The bill would also require that the offender pay the freight to purchase the ignition interlock and a fee to administer the program. This is a good idea. The article also said other bills are pending, such as one that would mandate that a third offence be charged as a felony. Currently the fifth DUI is a felony, but only if the court recognizes previous offenses and does not make retroactive rulings about technicalities in the law.
While the state assembly considers its version, the state senate is thinking along the lines of requiring ignition interlocks for a driver’s second offense if the person has a blood alcohol legal twice the legal limit. While I am not personally wild about this bill, one aspect has grabbed my attention and that is a provision for enhanced treatment opportunities. I don’t know what that means yet in terms of how the program would be implemented, but the discussion about treatment needs to be a part of the process.
This debate in Wisconsin government is long over due, but I support the effort and hope, like so many others, that the legislature doesn’t lose courage or its conviction to make our roads safer. Many times I have used this blog as a pulpit to preach personal responsibility, but if people are not expected to be responsible, or if they do not suffer the consequences of not being responsible, the community pays a huge price.
Some folks might assert that having to install an ignition interlock after a first offense is harsh. After all it’s only one offense. However, that is the one time a person gets caught. Think about it. For every time a repeat offender might get caught, how many other times has he/she driven drunk and not been caught?

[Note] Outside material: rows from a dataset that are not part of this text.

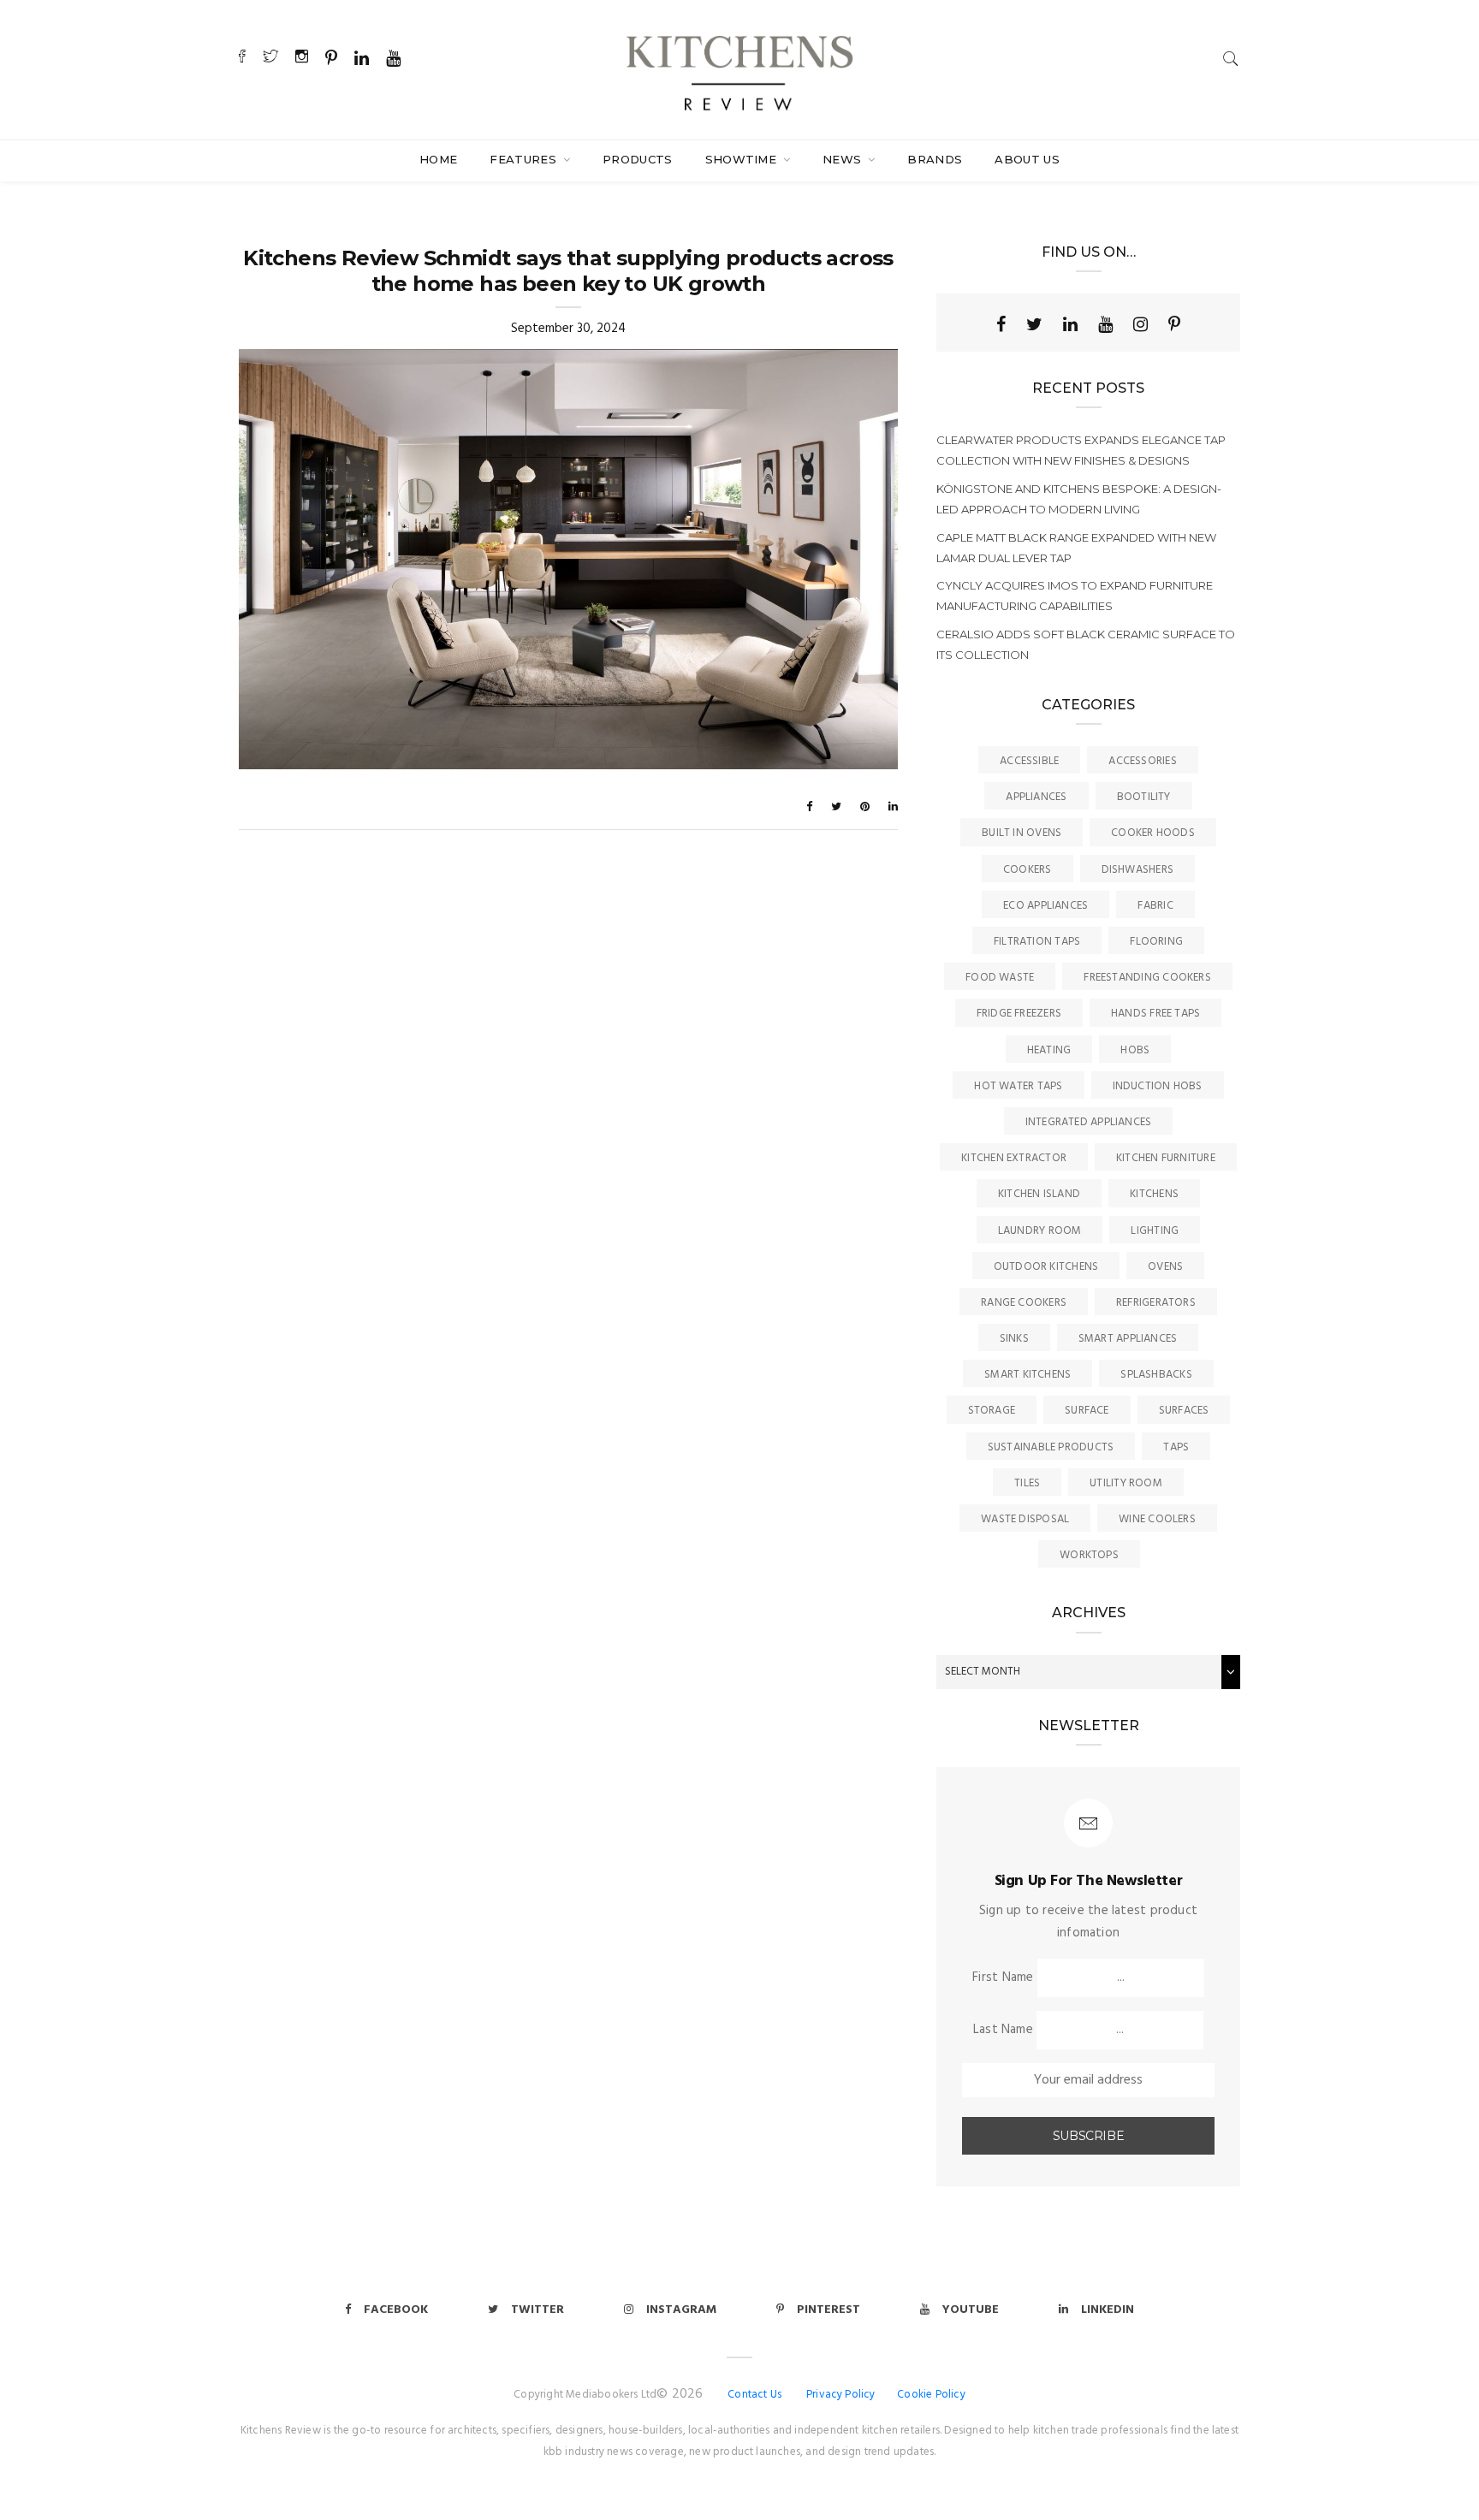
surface (1087, 1411)
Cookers (1027, 870)
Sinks (1014, 1339)
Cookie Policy (931, 2395)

I’m one of those people. In my youth I routinely drove drunk, but was never charged. I was stopped once, when I was 22, but the police officer didn’t cite me for my alcohol consumption, nor did he administer any breathalyzer test. He cited me for driving too fast for conditions, after I backed into a car in a parking lot. I appreciated his leniency, but I deserved much worse.
The Wisconsin Legislature has an opportunity to make a giant step forward in creating effective and responsible laws for drunk driving. Watching from the sidelines like an eager baseball fan, I wait for someone to step to the plate and hit one out of the park. We’ll see.